- DATA -
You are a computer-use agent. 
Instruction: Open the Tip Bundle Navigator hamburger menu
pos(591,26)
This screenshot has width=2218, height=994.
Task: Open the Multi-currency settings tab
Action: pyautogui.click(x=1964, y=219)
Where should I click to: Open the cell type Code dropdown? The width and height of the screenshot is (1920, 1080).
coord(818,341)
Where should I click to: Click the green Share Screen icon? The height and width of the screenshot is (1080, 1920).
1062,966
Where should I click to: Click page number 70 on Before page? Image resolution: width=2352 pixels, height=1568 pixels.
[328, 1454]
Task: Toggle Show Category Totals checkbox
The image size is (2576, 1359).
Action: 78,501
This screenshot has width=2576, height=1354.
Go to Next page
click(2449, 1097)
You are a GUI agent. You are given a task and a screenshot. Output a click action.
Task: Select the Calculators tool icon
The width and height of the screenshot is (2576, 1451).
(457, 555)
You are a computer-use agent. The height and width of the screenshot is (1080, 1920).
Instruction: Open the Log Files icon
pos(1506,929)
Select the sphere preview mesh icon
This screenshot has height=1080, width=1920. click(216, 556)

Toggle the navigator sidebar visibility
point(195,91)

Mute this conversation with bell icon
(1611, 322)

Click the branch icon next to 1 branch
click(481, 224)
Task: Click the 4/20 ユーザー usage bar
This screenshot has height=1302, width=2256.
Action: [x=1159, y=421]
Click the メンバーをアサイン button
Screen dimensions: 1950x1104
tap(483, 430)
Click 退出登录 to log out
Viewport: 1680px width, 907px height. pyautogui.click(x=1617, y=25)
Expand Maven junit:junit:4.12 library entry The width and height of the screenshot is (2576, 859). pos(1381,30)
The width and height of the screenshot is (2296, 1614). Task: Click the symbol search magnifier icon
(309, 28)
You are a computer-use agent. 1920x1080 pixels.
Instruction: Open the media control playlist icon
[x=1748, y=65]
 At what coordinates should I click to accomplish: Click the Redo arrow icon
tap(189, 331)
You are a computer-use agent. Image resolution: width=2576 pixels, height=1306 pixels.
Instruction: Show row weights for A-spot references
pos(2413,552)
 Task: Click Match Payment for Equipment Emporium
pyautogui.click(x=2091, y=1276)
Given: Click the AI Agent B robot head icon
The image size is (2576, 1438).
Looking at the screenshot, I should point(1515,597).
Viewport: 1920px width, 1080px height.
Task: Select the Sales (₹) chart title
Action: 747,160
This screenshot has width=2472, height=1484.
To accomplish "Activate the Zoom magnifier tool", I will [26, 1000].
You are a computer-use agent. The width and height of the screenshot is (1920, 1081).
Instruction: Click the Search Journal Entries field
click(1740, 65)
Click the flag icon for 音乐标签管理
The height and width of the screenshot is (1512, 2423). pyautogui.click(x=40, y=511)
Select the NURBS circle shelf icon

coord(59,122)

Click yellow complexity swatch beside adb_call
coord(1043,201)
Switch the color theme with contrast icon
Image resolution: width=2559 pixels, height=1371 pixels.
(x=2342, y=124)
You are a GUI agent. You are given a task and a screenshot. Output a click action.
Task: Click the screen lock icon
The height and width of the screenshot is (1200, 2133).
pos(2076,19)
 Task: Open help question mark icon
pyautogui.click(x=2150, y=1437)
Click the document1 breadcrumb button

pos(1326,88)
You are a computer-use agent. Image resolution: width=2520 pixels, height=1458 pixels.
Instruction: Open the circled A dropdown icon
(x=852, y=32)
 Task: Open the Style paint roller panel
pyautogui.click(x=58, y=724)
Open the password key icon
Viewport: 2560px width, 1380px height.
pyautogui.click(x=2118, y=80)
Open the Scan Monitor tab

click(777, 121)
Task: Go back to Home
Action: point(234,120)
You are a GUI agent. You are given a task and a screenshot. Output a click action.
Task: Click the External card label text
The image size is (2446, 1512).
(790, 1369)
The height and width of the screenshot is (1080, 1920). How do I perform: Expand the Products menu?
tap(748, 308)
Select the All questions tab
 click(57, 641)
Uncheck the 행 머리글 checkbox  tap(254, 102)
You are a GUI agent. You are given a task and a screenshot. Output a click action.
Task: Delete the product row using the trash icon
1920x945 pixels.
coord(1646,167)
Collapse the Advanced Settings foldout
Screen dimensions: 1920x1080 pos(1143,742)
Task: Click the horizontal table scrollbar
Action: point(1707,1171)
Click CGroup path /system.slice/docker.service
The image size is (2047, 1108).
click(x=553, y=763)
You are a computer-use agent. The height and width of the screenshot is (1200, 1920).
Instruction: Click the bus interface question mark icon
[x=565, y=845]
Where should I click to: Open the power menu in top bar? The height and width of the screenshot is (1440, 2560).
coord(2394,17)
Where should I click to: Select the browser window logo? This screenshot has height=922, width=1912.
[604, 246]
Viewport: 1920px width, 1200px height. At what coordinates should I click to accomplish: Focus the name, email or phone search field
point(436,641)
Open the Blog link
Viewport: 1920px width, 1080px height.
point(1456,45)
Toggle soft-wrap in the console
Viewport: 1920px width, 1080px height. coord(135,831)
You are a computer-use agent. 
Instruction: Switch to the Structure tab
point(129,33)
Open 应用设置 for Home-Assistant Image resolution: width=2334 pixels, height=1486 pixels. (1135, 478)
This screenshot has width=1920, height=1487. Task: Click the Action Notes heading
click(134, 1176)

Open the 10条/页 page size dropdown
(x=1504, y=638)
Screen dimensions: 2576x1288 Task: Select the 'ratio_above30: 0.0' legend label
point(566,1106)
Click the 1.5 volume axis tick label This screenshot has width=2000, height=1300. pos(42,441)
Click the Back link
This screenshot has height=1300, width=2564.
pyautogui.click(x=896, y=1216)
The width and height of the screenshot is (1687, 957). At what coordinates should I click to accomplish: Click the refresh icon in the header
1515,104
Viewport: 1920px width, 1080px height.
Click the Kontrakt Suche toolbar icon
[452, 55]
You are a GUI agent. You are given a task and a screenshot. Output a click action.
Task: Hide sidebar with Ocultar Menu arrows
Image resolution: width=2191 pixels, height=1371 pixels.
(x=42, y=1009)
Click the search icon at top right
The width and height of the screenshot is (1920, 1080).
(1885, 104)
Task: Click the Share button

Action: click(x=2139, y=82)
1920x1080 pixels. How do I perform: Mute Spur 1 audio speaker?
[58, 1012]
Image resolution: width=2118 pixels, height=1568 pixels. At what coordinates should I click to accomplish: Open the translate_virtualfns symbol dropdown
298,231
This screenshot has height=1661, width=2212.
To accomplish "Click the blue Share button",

- ASSIGNMENT -
Copy out the whole listing exactly; please set it all down.

- WRITTEN RESPONSE -
You are a computer-use agent. 
Instruction: Open the Tip Bundle Navigator hamburger menu
pos(591,26)
This screenshot has width=2218, height=994.
Task: Open the Multi-currency settings tab
Action: pyautogui.click(x=1964, y=219)
Where should I click to: Open the cell type Code dropdown? The width and height of the screenshot is (1920, 1080).
coord(818,341)
Where should I click to: Click the green Share Screen icon? The height and width of the screenshot is (1080, 1920).
1062,966
Where should I click to: Click page number 70 on Before page? Image resolution: width=2352 pixels, height=1568 pixels.
[328, 1454]
Task: Toggle Show Category Totals checkbox
The image size is (2576, 1359).
Action: 78,501
This screenshot has width=2576, height=1354.
Go to Next page
click(2449, 1097)
You are a GUI agent. You are given a task and a screenshot. Output a click action.
Task: Select the Calculators tool icon
The width and height of the screenshot is (2576, 1451).
(457, 555)
You are a computer-use agent. The height and width of the screenshot is (1080, 1920).
Instruction: Open the Log Files icon
pos(1506,929)
Select the sphere preview mesh icon
This screenshot has height=1080, width=1920. click(216, 556)

Toggle the navigator sidebar visibility
point(195,91)

Mute this conversation with bell icon
(1611, 322)

Click the branch icon next to 1 branch
click(481, 224)
Task: Click the 4/20 ユーザー usage bar
This screenshot has height=1302, width=2256.
Action: [x=1159, y=421]
Click the メンバーをアサイン button
Screen dimensions: 1950x1104
tap(483, 430)
Click 退出登录 to log out
Viewport: 1680px width, 907px height. pyautogui.click(x=1617, y=25)
Expand Maven junit:junit:4.12 library entry The width and height of the screenshot is (2576, 859). pos(1381,30)
The width and height of the screenshot is (2296, 1614). Task: Click the symbol search magnifier icon
(309, 28)
You are a computer-use agent. 1920x1080 pixels.
Instruction: Open the media control playlist icon
[x=1748, y=65]
 At what coordinates should I click to accomplish: Click the Redo arrow icon
tap(189, 331)
You are a computer-use agent. Image resolution: width=2576 pixels, height=1306 pixels.
Instruction: Show row weights for A-spot references
pos(2413,552)
 Task: Click Match Payment for Equipment Emporium
pyautogui.click(x=2091, y=1276)
Given: Click the AI Agent B robot head icon
The image size is (2576, 1438).
Looking at the screenshot, I should point(1515,597).
Viewport: 1920px width, 1080px height.
Task: Select the Sales (₹) chart title
Action: 747,160
This screenshot has width=2472, height=1484.
To accomplish "Activate the Zoom magnifier tool", I will [26, 1000].
You are a computer-use agent. The width and height of the screenshot is (1920, 1081).
Instruction: Click the Search Journal Entries field
click(1740, 65)
Click the flag icon for 音乐标签管理
The height and width of the screenshot is (1512, 2423). pyautogui.click(x=40, y=511)
Select the NURBS circle shelf icon

coord(59,122)

Click yellow complexity swatch beside adb_call
coord(1043,201)
Switch the color theme with contrast icon
Image resolution: width=2559 pixels, height=1371 pixels.
(x=2342, y=124)
You are a GUI agent. You are given a task and a screenshot. Output a click action.
Task: Click the screen lock icon
The height and width of the screenshot is (1200, 2133).
pos(2076,19)
 Task: Open help question mark icon
pyautogui.click(x=2150, y=1437)
Click the document1 breadcrumb button

pos(1326,88)
You are a computer-use agent. Image resolution: width=2520 pixels, height=1458 pixels.
Instruction: Open the circled A dropdown icon
(x=852, y=32)
 Task: Open the Style paint roller panel
pyautogui.click(x=58, y=724)
Open the password key icon
Viewport: 2560px width, 1380px height.
pyautogui.click(x=2118, y=80)
Open the Scan Monitor tab

click(777, 121)
Task: Go back to Home
Action: point(234,120)
You are a GUI agent. You are given a task and a screenshot. Output a click action.
Task: Click the External card label text
The image size is (2446, 1512).
(790, 1369)
The height and width of the screenshot is (1080, 1920). How do I perform: Expand the Products menu?
tap(748, 308)
Select the All questions tab
 click(57, 641)
Uncheck the 행 머리글 checkbox  tap(254, 102)
You are a GUI agent. You are given a task and a screenshot. Output a click action.
Task: Delete the product row using the trash icon
1920x945 pixels.
coord(1646,167)
Collapse the Advanced Settings foldout
Screen dimensions: 1920x1080 pos(1143,742)
Task: Click the horizontal table scrollbar
Action: point(1707,1171)
Click CGroup path /system.slice/docker.service
The image size is (2047, 1108).
click(x=553, y=763)
You are a computer-use agent. The height and width of the screenshot is (1200, 1920).
Instruction: Click the bus interface question mark icon
[x=565, y=845]
Where should I click to: Open the power menu in top bar? The height and width of the screenshot is (1440, 2560).
coord(2394,17)
Where should I click to: Select the browser window logo? This screenshot has height=922, width=1912.
[604, 246]
Viewport: 1920px width, 1200px height. At what coordinates should I click to accomplish: Focus the name, email or phone search field
point(436,641)
Open the Blog link
Viewport: 1920px width, 1080px height.
point(1456,45)
Toggle soft-wrap in the console
Viewport: 1920px width, 1080px height. coord(135,831)
You are a computer-use agent. 
Instruction: Switch to the Structure tab
point(129,33)
Open 应用设置 for Home-Assistant Image resolution: width=2334 pixels, height=1486 pixels. (1135, 478)
This screenshot has width=1920, height=1487. Task: Click the Action Notes heading
click(134, 1176)

Open the 10条/页 page size dropdown
(x=1504, y=638)
Screen dimensions: 2576x1288 Task: Select the 'ratio_above30: 0.0' legend label
point(566,1106)
Click the 1.5 volume axis tick label This screenshot has width=2000, height=1300. pos(42,441)
Click the Back link
This screenshot has height=1300, width=2564.
pyautogui.click(x=896, y=1216)
The width and height of the screenshot is (1687, 957). At what coordinates should I click to accomplish: Click the refresh icon in the header
1515,104
Viewport: 1920px width, 1080px height.
Click the Kontrakt Suche toolbar icon
[452, 55]
You are a GUI agent. You are given a task and a screenshot. Output a click action.
Task: Hide sidebar with Ocultar Menu arrows
Image resolution: width=2191 pixels, height=1371 pixels.
(x=42, y=1009)
Click the search icon at top right
The width and height of the screenshot is (1920, 1080).
(1885, 104)
Task: Click the Share button

Action: click(x=2139, y=82)
1920x1080 pixels. How do I perform: Mute Spur 1 audio speaker?
[58, 1012]
Image resolution: width=2118 pixels, height=1568 pixels. At what coordinates should I click to accomplish: Open the translate_virtualfns symbol dropdown
298,231
This screenshot has height=1661, width=2212.
To accomplish "Click the blue Share button",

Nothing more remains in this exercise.